I will exalt Thee: Thy Name will I praise!
For Thou hast wrought wonders.
Thy counsels of old: Faithfulness! Truth!
2: For 'tis Thou who hast made
Of a city a stone-heap!
Of a fortress a ruin!
The palace of foemen, no longer a city,
To be built nevermore,
3: 'Tis for this the strong people
Shall give Thee all honor.
'Tis for this the great city
Of terrible nations
Shall yield Thee its fear.
4: For to the poor Thou hast been as a stronghold—
A stronghold to needy ones sunk in distress:
A refuge from rain-storm:
A shade from the scorching,
When the blast of the fierce ones
As storm 'gainst a wall, beat.1
5: As the heat in the desert, the noise of our foemen
Thou didst subdue.
As a cloud's shadow doth temper the noon heat,
So was the triumph song of our foemen,
Our terrible foemen, brought very low!
The "city" here referred to is not necessarily literal; this is rather another reference to that "city" of which the previous chapter (ver. 10) spoke as "The city of confusion," the full expression of all that man, in the pride of his heart, is building on the earth.
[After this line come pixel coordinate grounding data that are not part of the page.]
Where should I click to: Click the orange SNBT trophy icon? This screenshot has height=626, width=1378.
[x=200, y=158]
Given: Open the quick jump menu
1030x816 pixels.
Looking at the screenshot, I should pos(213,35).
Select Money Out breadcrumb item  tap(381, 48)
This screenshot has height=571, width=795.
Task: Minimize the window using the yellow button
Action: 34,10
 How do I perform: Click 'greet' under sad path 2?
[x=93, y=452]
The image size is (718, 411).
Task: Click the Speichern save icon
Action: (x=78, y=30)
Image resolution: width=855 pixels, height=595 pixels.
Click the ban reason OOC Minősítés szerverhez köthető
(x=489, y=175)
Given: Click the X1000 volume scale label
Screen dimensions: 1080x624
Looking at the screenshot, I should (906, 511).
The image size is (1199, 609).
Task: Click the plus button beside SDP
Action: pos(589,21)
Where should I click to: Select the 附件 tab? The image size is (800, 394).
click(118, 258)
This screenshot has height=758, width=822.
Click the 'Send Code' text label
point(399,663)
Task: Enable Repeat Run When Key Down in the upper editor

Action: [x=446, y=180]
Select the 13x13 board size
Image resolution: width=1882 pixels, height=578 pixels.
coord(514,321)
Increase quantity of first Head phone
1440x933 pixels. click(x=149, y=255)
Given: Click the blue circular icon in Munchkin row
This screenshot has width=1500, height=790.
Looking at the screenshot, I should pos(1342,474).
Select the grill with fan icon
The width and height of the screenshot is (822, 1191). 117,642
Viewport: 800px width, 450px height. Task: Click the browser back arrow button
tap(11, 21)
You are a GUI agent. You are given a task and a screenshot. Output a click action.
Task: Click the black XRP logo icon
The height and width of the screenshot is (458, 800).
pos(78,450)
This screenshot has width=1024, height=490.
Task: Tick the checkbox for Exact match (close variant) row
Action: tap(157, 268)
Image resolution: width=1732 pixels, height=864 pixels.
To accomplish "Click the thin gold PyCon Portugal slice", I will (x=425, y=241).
While this is, if I err not, the direct reference, it is not of course at all impossible that the unified civilized nations—again forming an imperial world-power—may build or adopt a central metropolis to which they may attach some high-sounding name, yet God may call it (since it is only another Babel), "the city of confusion," for that word is, as we know, but another form of "Babylon."
Be that as it may, here we have Jehovah celebrated as having brought down to ruin all the proud building of man. The foundation of that city is being laid and its walls are being built this very day. Whenever or wherever you hear the sound of boasting, you will, if your spiritual senses are at all keen, discern the same materials that were used in building the Babel of long ago: the "slime" of self-exaltation and self-seeking that still poor men substitute for the "mortar" of divine love and self-forgetfulness; and the dead dry "bricks," manufactured by ordinances quite powerless in themselves to give the life needed, in the place of the "living stones" that make the whole building to be filled with divine Life. Let us have nothing to do with it. It looks fair; it shall soon be a ruin. It looks strong; it shall soon be fallen to the ground. It looks as grand as any palace in its lofty pride; soon shall it all be in the dust, and be rebuilt nevermore! This, and only this, is in accord with these divine counsels determined very long ago, and now declared in this fulfilment to be even more than faithful and true, for they are "faithfulness," "truth," in very essence.2 May every one of us have full confidence in them.
In verse 3 we have indeed the "conversion of the world." This intervention of Jehovah has so awakened its inhabitants that the cry is no longer heard: "Since the fathers fell asleep, all things continue as from the creation of the world," for there has been a terrific break in the ordinary course of nature and providence, the result of which is that the "strong people," i.e., the Gentiles, in genuine fear and holy reverence, join with the restored Jew in giving honor to Israel's Jehovah. Happy earth, in such a case!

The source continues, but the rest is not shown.